> **PROBLEM REQUIREMENTS**: Please repeat exactly the lines below from the one containing "Image resolution: width=1024, height=2448." down to the one containing "Belépés (525, 16)", both included, and nothing else.

> **INPUT DATA**:

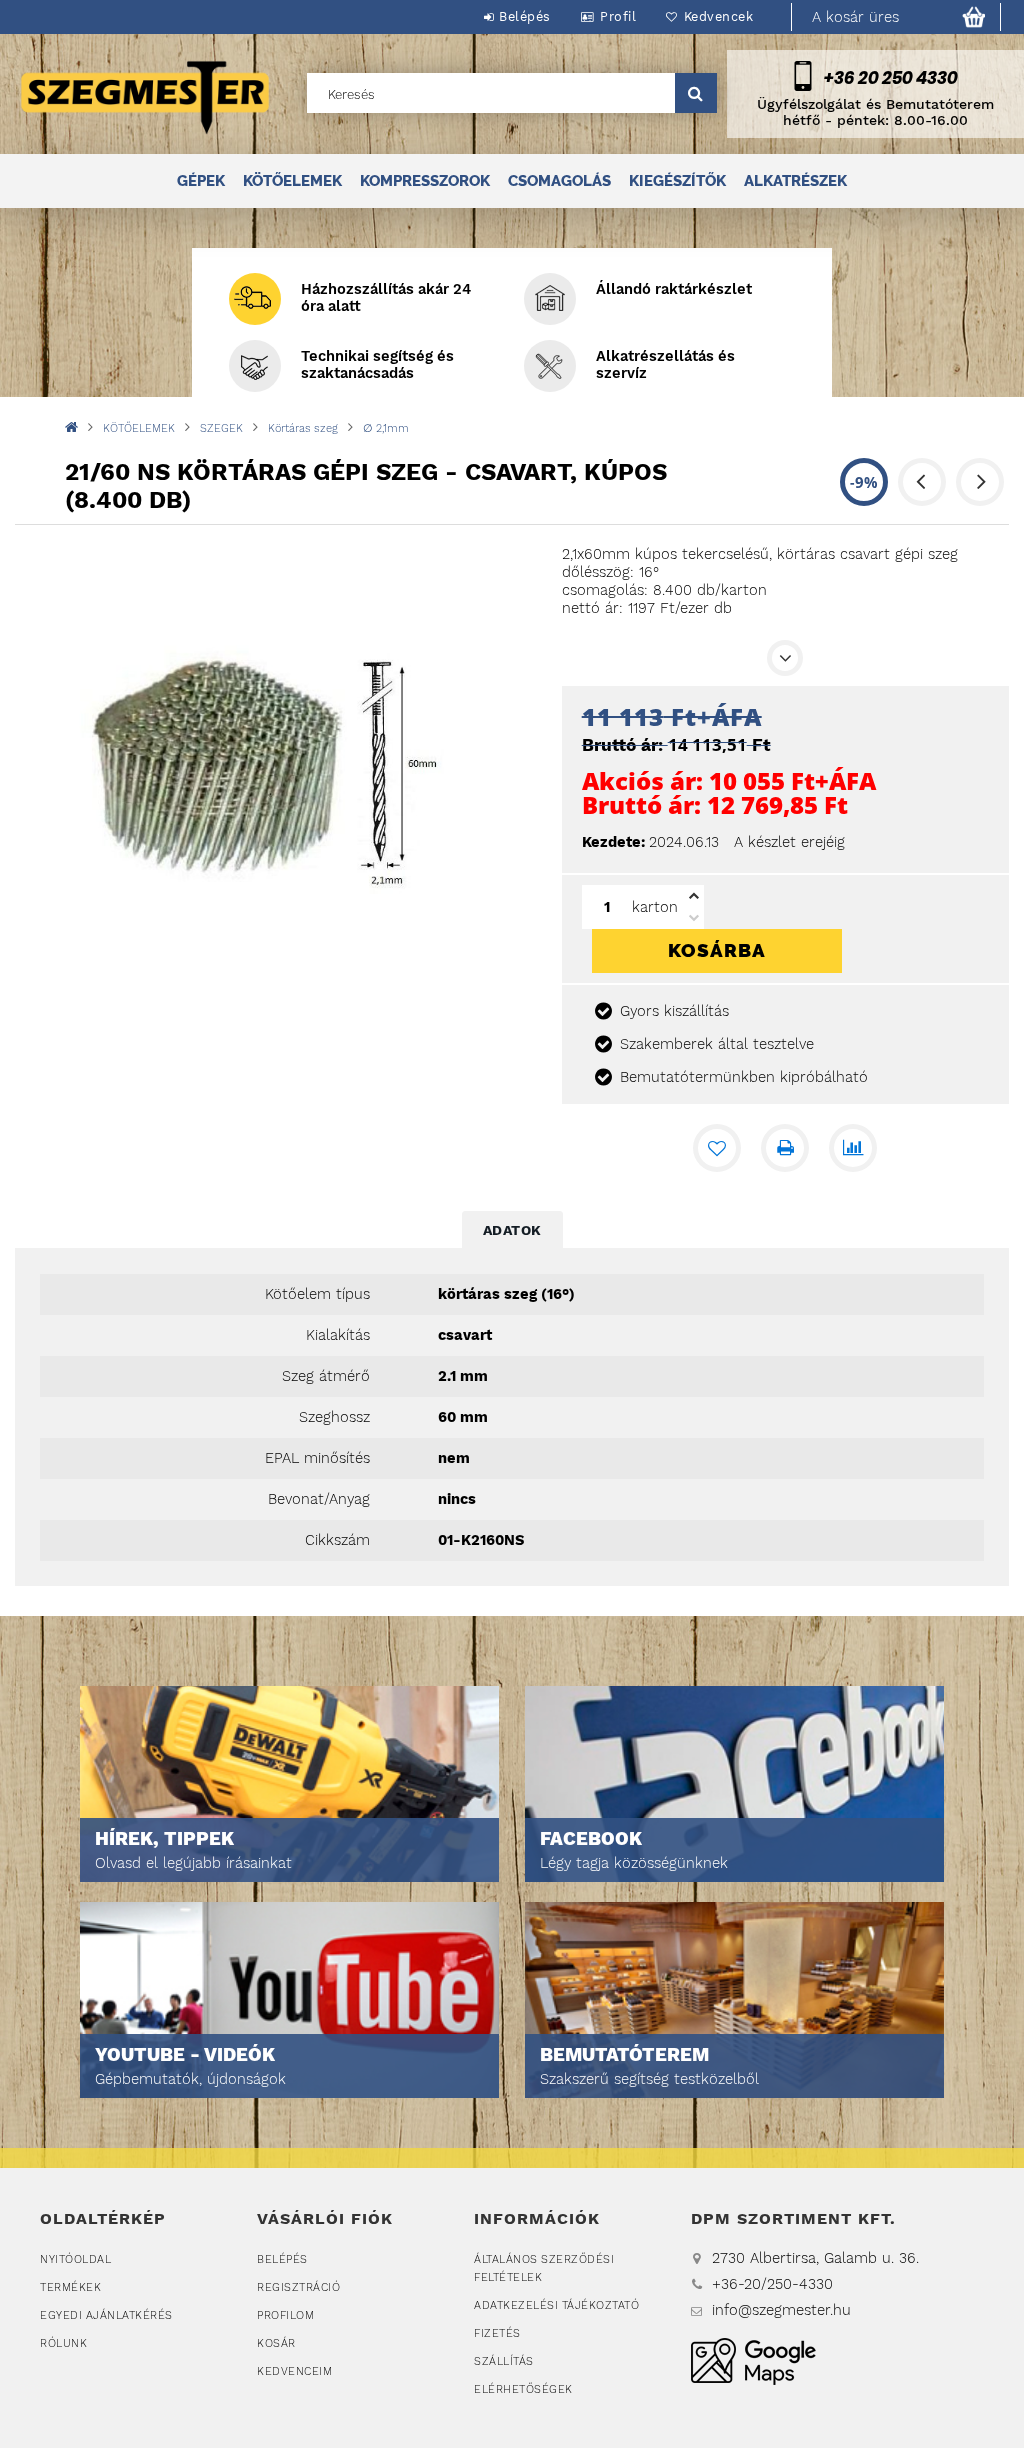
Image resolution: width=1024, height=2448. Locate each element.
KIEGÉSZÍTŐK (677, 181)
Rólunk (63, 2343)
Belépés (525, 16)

* * *

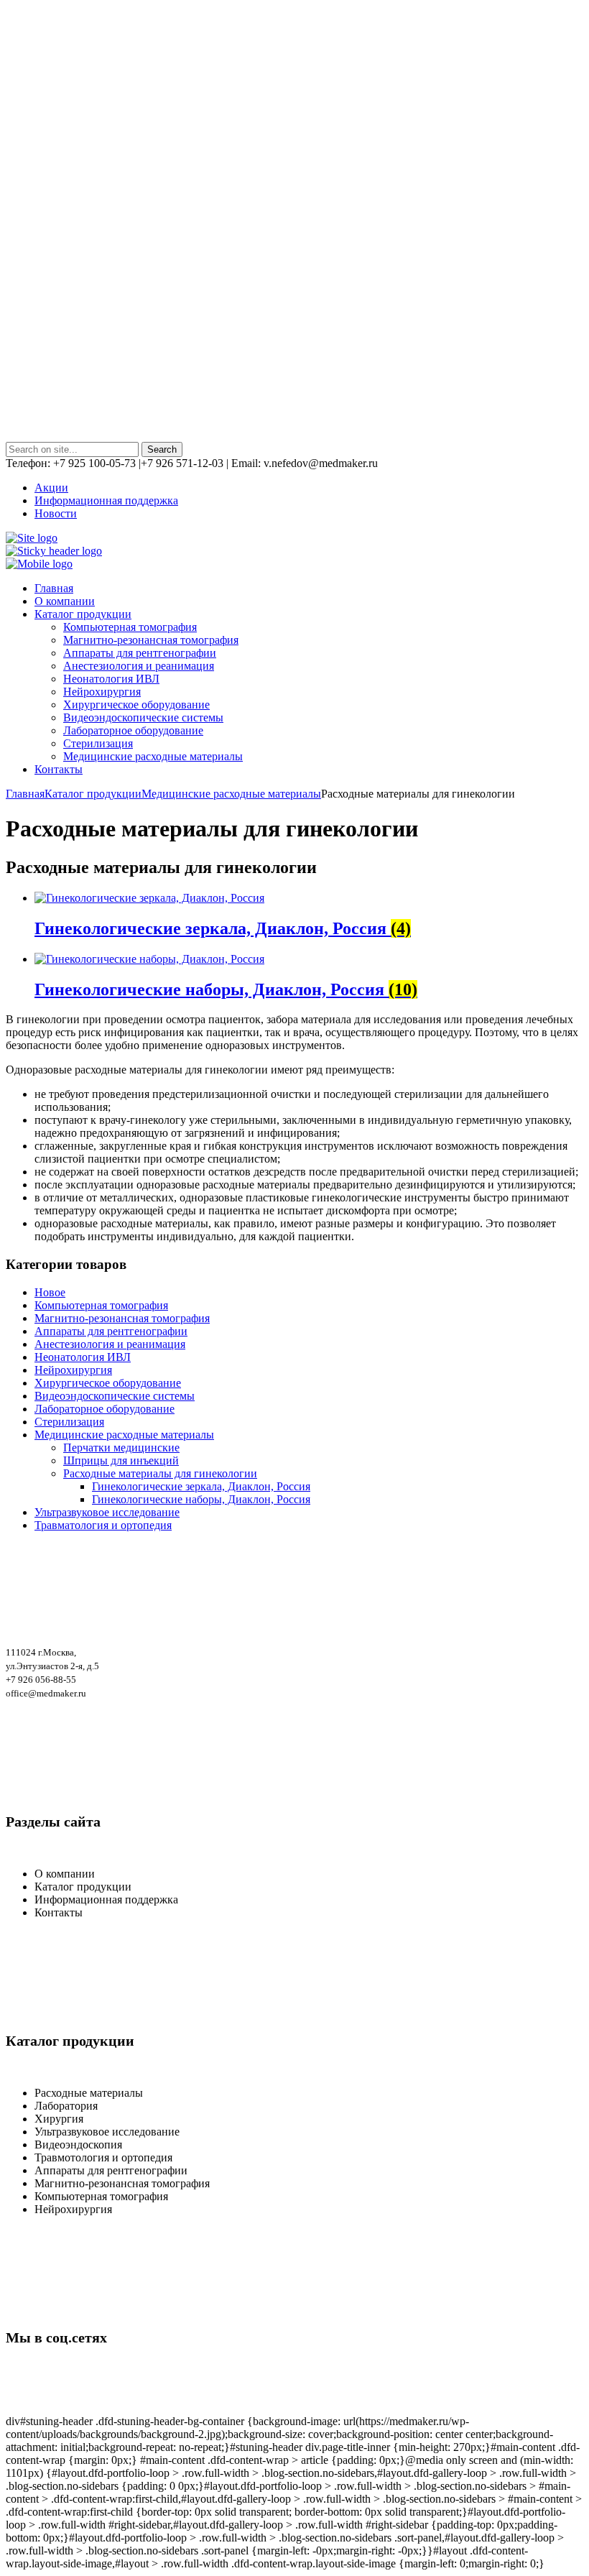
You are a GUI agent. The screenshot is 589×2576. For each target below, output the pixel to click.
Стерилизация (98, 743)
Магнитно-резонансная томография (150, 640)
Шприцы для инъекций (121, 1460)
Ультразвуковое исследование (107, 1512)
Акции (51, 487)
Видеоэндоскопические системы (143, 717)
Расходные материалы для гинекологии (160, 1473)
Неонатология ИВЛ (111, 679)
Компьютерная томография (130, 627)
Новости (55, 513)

> **SOLUTION TO THIS PROBLEM**:
Image resolution: width=1024, height=2448. Locate each element.
KIEGÉSZÍTŐK (677, 181)
Rólunk (63, 2343)
Belépés (525, 16)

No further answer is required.